Eine Straßenblockade von einigen Klimaschutz-Demonstranten am Berliner Flughafen ist am Mittwoch ohne größere Auswirkungen geblieben. Vier Männer und Frauen klebten sich am frühen Morgen auf einer Zufahrtsstraße zum Flughafen fest, wie ein Brandenburger Polizeisprecher sagte. Die Blockade sei aber letztlich gescheitert, weil der Verkehr von der Polizei umgeleitet wurde. Die Demonstranten wurden noch am Vormittag von der Straße abgelöst.

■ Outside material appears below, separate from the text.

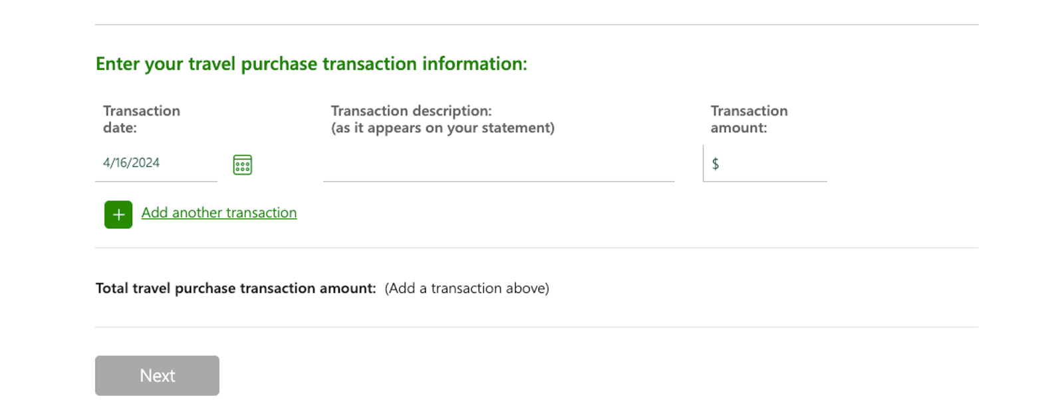The height and width of the screenshot is (406, 1040).
Task: Click the 4/16/2024 date value
Action: tap(132, 163)
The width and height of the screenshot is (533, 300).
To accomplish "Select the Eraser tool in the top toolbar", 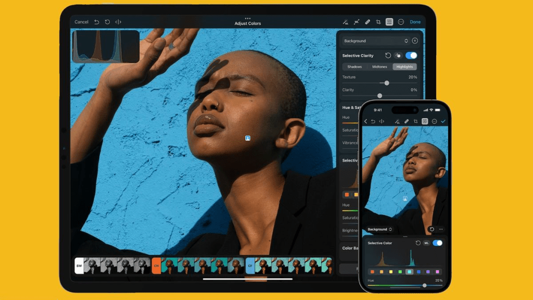I will [367, 22].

Auf Fotos der Klimaschutz-Initiative „Aufstand der letzten Generation“, die seit Januar in Berlin immer wieder Autobahnausfahrten blockiert hatte, waren die vier Blockierer auf einer auto- und staufreien Zufahrtsstraße zu sehen.

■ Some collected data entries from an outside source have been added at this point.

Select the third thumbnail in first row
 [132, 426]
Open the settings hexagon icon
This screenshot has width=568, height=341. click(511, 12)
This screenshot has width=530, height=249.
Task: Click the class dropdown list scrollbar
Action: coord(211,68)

Klima-Blockaden auch in anderen Städten

Kleinere Blockaden gab es auch an den Flughäfen von Frankfurt und München. In Frankfurt kam es zu Staus, in München gab es kaum Auswirkungen. Die Ausweitung der Aktionen auf Häfen und Flughäfen war in der vergangenen Woche angekündigt worden. Die Gruppe fordert ein „Essen-Retten-Gesetz“ und eine Agrarwende, um Klimagase aus der Landwirtschaft zu mindern.

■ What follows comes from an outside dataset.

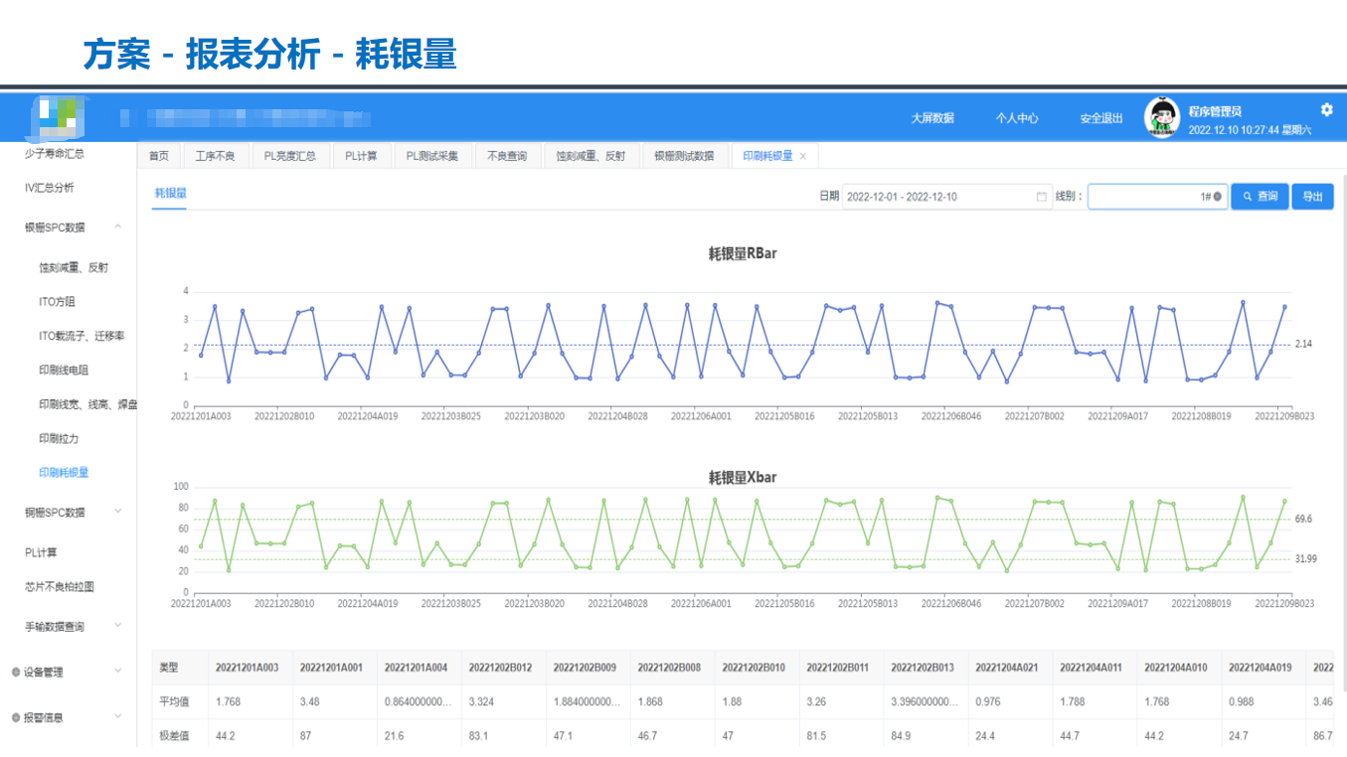Click the 设备管理 menu icon
The width and height of the screenshot is (1347, 757).
[x=16, y=673]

Die Berliner Polizei hatte am Montag mitgeteilt, dass sie in den vergangenen Wochen einige geplante Autobahnblockaden durch Präsenz an den Ausfahrten verhindert habe. Bislang seien von der Polizei 214 Ermittlungsverfahren eingeleitet worden, zwölf Verfahren gingen demnach bereits an die Staatsanwaltschaft.